━━━ Material provided ━━━

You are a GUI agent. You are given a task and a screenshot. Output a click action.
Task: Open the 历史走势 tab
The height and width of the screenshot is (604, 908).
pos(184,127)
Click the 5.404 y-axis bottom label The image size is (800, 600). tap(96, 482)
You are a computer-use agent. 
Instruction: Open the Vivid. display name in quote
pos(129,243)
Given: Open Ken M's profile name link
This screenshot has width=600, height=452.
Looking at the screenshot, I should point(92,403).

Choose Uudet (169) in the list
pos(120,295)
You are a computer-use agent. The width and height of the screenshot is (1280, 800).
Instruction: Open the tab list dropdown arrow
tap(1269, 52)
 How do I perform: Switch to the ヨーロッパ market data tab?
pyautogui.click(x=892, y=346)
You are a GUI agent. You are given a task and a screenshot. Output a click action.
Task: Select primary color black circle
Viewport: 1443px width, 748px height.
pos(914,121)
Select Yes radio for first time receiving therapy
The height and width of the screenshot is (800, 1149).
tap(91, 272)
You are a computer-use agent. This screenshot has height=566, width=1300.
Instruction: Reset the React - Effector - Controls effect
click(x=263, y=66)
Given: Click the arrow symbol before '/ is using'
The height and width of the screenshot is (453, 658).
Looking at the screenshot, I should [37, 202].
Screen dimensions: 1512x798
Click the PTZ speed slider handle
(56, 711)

━━━

**What this task involves**
From the entries above, copy each line holding "Select".

**Written solution**
Task: Select primary color black circle
Select Yes radio for first time receiving therapy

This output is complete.